Post page styling got a full pass (#129) - tighter letter-spacing on headings, rounded code blocks and callouts, responsive font sizes. The TOC went through three iterations (#70, #75, #79) before landing on a flex-based layout visible down to 1024px with a mobile collapsible fallback. Nav styling matched lem.work pixel-for-pixel (#91) after I discovered the root font size difference (18px vs 16px) was inflating all rem-based values by 12.5%.
Also shipped: Stripe donations (#61), floating action buttons (#95), email notifications for likes and comments (#94), Spotify and YouTube embed support for WIR posts (#121, #122), and a blog post on managing multiple GitHub accounts with direnv (#50).
darkly-suite spent the first half recovering from a Chrome Web Store rejection. Red Potassium flagged the listing for missing subscription disclosure - all features require a paid plan but the description didn't say so (#554). What followed was a compliance marathon: 14 PRs fixing descriptions (#583, #585, #587, #589), trimming test instructions to the 500-char CWS limit (#593), and applying the same fixes to Sheets (#601).

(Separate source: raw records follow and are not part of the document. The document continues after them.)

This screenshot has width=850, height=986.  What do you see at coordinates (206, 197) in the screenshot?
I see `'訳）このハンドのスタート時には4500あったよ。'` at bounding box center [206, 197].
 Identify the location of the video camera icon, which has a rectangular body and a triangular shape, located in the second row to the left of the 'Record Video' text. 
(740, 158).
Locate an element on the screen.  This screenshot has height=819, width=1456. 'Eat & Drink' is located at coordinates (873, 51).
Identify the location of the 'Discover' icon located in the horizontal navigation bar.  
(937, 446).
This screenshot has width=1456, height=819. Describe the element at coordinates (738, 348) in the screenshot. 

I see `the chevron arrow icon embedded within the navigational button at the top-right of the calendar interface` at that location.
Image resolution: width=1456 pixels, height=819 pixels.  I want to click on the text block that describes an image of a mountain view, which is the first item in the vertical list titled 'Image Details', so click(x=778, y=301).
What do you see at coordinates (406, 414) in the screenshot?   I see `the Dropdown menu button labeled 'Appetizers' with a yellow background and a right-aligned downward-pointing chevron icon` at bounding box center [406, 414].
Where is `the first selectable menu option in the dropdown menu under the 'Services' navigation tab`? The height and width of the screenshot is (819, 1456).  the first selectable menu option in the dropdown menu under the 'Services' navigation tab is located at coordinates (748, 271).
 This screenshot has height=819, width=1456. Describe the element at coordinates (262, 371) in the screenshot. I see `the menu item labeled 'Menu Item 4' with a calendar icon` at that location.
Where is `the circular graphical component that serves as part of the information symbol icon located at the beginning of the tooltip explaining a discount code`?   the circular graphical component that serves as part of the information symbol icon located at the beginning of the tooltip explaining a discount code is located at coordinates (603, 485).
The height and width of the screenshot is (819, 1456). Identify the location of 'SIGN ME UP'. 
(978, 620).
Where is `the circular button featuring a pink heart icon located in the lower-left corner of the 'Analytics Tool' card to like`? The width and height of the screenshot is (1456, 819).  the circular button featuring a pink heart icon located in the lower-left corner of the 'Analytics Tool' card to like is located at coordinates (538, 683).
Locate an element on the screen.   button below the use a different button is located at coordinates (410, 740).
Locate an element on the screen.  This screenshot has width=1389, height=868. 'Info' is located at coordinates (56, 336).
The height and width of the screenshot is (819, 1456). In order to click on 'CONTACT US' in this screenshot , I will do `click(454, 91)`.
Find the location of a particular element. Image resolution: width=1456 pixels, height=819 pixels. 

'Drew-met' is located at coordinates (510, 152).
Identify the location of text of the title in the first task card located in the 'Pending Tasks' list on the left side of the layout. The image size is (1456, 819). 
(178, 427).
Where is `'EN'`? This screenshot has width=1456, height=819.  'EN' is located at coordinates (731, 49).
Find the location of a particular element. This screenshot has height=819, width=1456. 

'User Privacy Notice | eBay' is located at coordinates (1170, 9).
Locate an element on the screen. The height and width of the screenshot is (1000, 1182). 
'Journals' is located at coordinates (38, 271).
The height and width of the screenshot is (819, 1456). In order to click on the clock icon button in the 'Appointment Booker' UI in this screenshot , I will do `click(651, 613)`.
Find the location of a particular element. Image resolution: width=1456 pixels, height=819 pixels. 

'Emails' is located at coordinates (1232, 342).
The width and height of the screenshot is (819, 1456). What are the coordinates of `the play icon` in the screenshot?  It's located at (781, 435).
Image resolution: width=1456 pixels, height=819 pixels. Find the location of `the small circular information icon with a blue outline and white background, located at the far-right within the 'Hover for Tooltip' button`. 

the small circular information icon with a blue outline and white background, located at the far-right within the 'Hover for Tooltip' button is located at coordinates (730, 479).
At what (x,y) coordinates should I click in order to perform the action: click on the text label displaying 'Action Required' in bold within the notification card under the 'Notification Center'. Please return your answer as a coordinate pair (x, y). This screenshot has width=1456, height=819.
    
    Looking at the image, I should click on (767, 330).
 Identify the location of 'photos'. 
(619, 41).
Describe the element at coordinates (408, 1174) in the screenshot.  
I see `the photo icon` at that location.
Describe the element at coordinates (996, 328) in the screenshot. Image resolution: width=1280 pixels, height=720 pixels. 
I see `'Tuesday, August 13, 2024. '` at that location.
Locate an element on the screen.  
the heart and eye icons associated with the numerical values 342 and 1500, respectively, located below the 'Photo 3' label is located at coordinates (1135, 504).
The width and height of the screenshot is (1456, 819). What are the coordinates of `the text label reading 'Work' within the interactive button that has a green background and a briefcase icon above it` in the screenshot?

Gmail Darkly bumped to 1.0.1 for resubmission (#580).
The second half pivoted to building a screenshot harness for CWS listing images. Six issues (#609-#614) delivered a mock framework with realistic Gmail, Sheets, and Docs page replicas, a Playwright + Sharp pipeline for automated capture and compositing, and per-extension YAML configs for screenshot generation. The mock pages render real-looking UIs with toolbars, sidebars, and content areas that show dark mode applied.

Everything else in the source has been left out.